§ Exercise brief
Say how many lines of the records include the string "chart". Nothing else belongs in the answer.

━━━━━ Exercise data ━━━━━

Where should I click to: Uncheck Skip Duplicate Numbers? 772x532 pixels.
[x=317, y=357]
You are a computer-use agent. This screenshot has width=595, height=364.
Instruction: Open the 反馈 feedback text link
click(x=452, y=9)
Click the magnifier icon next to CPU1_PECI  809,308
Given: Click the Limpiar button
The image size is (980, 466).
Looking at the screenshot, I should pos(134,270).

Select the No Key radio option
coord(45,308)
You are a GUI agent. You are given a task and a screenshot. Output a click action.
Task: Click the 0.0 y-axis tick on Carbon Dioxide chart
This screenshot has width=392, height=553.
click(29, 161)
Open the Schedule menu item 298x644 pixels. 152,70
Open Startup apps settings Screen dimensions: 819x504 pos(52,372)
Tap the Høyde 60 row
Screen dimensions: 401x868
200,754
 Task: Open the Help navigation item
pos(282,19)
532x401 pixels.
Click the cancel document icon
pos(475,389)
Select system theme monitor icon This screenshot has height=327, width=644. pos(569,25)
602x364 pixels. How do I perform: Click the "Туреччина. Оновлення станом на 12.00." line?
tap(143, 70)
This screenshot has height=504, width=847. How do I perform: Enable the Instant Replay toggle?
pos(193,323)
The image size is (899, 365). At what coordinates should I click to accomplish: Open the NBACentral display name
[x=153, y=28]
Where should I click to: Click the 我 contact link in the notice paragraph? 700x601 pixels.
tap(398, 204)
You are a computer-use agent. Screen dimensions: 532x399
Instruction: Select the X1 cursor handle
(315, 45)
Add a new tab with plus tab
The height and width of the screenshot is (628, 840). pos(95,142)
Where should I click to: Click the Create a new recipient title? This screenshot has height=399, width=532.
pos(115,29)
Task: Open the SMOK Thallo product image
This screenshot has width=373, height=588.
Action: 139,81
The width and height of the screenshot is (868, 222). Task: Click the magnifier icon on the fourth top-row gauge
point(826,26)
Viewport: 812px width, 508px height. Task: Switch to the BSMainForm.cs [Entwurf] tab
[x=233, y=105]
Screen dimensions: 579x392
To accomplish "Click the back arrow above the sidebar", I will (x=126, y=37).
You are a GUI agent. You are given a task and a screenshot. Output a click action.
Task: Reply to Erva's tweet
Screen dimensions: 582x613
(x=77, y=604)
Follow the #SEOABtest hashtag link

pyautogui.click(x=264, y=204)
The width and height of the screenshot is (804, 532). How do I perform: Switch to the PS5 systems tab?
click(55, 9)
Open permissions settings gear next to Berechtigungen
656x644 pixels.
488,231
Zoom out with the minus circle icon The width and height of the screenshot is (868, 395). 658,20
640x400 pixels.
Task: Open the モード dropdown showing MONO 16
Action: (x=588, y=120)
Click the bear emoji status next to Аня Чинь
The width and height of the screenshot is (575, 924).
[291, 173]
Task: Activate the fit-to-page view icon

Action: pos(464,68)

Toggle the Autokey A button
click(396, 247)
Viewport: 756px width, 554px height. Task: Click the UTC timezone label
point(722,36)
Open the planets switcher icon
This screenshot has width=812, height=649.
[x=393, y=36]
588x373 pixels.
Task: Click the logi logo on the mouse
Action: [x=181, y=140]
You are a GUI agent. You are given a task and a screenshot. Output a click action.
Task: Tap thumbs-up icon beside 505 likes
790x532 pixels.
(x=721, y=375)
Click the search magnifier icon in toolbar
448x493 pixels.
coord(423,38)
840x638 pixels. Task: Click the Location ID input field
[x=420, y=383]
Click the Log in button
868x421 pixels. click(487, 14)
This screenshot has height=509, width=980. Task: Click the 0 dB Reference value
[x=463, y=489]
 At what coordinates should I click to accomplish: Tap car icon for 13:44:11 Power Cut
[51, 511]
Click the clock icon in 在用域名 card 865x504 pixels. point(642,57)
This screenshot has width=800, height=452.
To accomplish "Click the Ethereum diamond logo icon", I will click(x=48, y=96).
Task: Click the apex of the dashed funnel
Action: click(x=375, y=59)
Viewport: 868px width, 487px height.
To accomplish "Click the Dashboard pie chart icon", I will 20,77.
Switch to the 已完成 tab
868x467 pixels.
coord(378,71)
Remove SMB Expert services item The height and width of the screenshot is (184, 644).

━━━━━

§ Reply to the task
2